— BEGIN EXCERPT PROVIDED —

Advanced Butterfly Behavior

Justin T. Sampson justin at krasama.com
Tue Aug 15 23:26:48 PDT 2006


On 8/15/06, Tree Fitzpatrick <therese.fitzpatrick at gmail.com> wrote:

> I recently attended the National Conference on Dialogue and
> Deliberation. Today, in my mailbox, I was invited to give
> feedback about the conference. To my puzzlement, I learned, in
> the survey questions, that many people reported that this
> conference, NCDD, was the best conference they had ever been to.

It was my happiest four days in a long time -- but then I haven't
been to many other conferences!

> For me, it was a draining challenge to endure it: many wonderful
> people (some of our own dear oslisters like Peggy and Lisa
> Heft!) offered excellent breakout sessions. The plenary sessions
> were thoughtfully and skillfully designed and, for the most
> part, well-executed. The organizers wove art and beauty into our
> days together. But I could not bring myself to go to any
> sessions. And when I did force myself to stumble into one or
> two,

Glad you did! I met you in one. :)

(I think it was the one about the Precautionary Principle. If I
remember correctly, you started alone at a table and invited me to
join you.)

> I felt bullied and bruised, although certainly no one was
> bullying me. Certainly, I was free in every single moment of my
> experience of this NCDD event to be a butterfly and, most
> definitely, I knew this.

— END EXCERPT PROVIDED —

- _EXERCISE TASK 1_
In the mailing list post, which conference does Tree Fitzpatrick say was recently attended?
- _EXERCISE TASK 2_
List each positive point about the conference that Tree Fitzpatrick's quoted message in the mailing list post names before the words "But I could not bring myself to go to any sessions."

— BEGIN RECORDED INFORMATION —

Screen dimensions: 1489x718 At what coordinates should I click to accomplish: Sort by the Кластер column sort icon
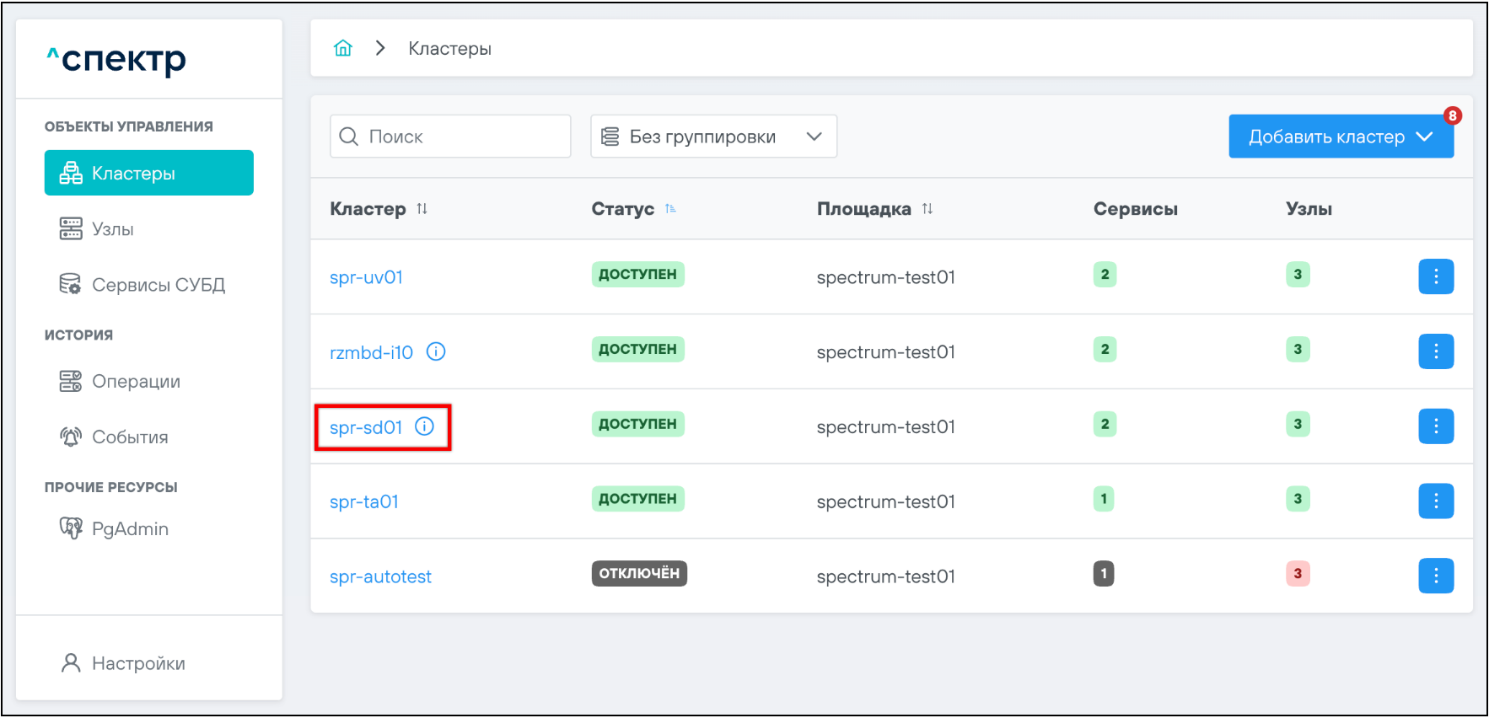point(422,209)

— END RECORDED INFORMATION —

- _RESULT 1_
The National Conference on Dialogue and Deliberation (NCDD).

- _RESULT 2_
- Many wonderful people offered excellent breakout sessions.
- The plenary sessions were thoughtfully and skillfully designed.
- The plenary sessions were, for the most part, well-executed.
- The organizers wove art and beauty into the days together.